En 1209, Philippe de Landreville accompagne un autre seigneur de la région : Simon IV de Montfort-l’Amaury dans une expédition, intitulée « Croisade contre les Albigeois« , supposée lutter contre l’hérésie cathare.
En 1215, Philippe de Landreville est nommé sénéchal de l’Albigeois, Toulousain, Quercy et Agenais.
Son fils, Pierre, lui succédera comme sénéchal, de l’une ou l’autre de ces sénéchaussées ; Barthélémy, fils de Pierre, sera lui aussi sénéchal de Toulouse en 1267.

En 1302, Simonin de Landreville, écuyer, sert dans l’armée de Flandre.

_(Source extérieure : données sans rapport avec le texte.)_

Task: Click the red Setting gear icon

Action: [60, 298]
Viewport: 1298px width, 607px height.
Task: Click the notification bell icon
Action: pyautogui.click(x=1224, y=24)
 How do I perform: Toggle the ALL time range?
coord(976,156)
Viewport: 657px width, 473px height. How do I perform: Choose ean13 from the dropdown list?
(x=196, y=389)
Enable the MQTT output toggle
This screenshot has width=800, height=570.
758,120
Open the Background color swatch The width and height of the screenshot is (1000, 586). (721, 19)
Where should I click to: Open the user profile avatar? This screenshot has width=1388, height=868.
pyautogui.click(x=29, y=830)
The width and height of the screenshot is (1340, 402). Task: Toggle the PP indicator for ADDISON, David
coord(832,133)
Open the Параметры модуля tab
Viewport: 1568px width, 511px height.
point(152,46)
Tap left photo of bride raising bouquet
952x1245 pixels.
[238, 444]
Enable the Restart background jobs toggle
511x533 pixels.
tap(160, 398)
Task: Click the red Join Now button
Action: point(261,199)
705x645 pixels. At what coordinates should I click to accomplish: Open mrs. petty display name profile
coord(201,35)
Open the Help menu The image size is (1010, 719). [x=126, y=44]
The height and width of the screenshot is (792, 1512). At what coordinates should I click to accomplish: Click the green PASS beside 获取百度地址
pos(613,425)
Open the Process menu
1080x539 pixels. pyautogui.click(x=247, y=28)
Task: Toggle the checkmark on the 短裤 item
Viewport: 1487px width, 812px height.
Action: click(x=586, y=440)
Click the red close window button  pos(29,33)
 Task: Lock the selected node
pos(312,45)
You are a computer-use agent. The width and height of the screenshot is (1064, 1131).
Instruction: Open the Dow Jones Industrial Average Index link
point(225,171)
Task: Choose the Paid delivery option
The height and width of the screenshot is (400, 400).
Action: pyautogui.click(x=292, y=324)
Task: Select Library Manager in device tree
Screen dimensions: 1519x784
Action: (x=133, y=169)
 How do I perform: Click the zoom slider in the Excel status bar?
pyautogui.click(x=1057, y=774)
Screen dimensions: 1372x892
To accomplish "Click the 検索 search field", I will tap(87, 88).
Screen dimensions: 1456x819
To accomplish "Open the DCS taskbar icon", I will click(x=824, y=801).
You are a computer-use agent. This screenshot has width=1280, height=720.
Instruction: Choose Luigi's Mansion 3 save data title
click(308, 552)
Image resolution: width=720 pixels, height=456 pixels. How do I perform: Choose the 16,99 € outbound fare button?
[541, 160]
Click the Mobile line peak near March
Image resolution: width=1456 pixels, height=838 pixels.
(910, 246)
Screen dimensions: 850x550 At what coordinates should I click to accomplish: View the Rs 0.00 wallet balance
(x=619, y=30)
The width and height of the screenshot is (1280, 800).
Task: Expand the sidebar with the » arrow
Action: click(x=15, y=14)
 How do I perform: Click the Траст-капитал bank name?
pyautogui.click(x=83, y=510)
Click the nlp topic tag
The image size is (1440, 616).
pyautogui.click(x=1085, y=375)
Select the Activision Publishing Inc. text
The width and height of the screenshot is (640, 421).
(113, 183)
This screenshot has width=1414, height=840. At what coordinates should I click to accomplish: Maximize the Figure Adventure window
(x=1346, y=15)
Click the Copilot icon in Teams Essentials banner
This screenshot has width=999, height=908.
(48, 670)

Les sceaux de Pierre, Barthélémy et Simonin aux Archives Nationales :

Gauche : Pierre de Landreville,
(origine : Arch. Nat. Inv. Sc. II, 5155). 38 mm
Droite : Barthélémy de Landreville,
(origine : Arch. Nat. Inv. Sc. II, 5159). 30 mm © pdw

Sur ces sceaux qui portent la croix des croisés, se lit :
Pierre de Landreville, 1266
« Sr PETRI DELANDREVILLA MILITIS » (= seigneur Pierre de Landreville, chevalier)
Barthélémy de Landreville
« Sr .A.THOLOMEI… ANVILLA, MIL….. » (sans doute = Seigneur Bartholomei Delandrevilla, chevalier)

Simonin de Landreville
(origine : Arch. Nat. Inv. Sc. II, 5159), 30 mm
© pdw

Le sceau de Simonin se décrit comme :
« d’azur au chevron d’or, deux mollettes d’or en chef ».
Nota : les mollettes d’éperon se distinguent de simples étoiles par le trou central.

La réserve géologique

Dans la Vallée aux Loups, se trouve un site d’une réserve géologique.

Il s’agit de l’un des éléments appartenant à la réserve naturelle nationale des sites géologiques de l’Essonne (RNN96) qui occupe au total une surface de 27 ha pour les 13 sites répartis sur 10 communes.

Ces sites ont été remarqués au milieu du XIXe siècle par les géologues et paléontologues pour être particulièrement représentatifs d’une époque de l’échelle des temps géologiques par leur variété et leur richesse en fossiles très bien conservés.
Un naturaliste, Alcide Dessalines d’Orbigny, propose en 1852 de lui donner le nom de Stampien, du nom latin d’Étampes.

Ce site appartient donc au patrimoine scientifique international.

En l’honneur de celui qui a érigé cet endroit au rang patrimonial, l’école du village a été nommée Alcide d’Orbigny.

Ce grand voyageur naturaliste fut à la fois paléontologue, musicologue, ethnographe, botaniste, zoologiste, ….
Plusieurs lieux portent son nom en Amérique du Sud, y compris de petites villes de Bolivie, un lycée à La Paz, ….

Ormoy-la-Rre - site de la Réserve géologique, route de Dhuilet
……………Le site de la Réserve géologique, route de Dhuilet



Le lavoir d’Auguste Magne

…………………….Lavoir et pont roman © B. Gonzalez

Après 21 ans de débats, et devant le besoin des lavandières, en 1875, le maire de la commune, M. Laporte, fait construire un lavoir sur ses deniers.

Les plans sont ceux d’Auguste Magne, architecte célèbre à Étampes.

Par la suite des murs ont été établis entre les piliers, sans doute pour protéger du vent, mais ils défiguraient le bâtiment et permettaient à des indélicats de s’y livrer à des dégradations, notamment la plaque, offerte par les lavandières reconnaissantes, a été cassée.

Lors de la réfection dans les années 1990 le lavoir a retrouvé son allure initiale, sans mur, dont le charme est reconnu par tous.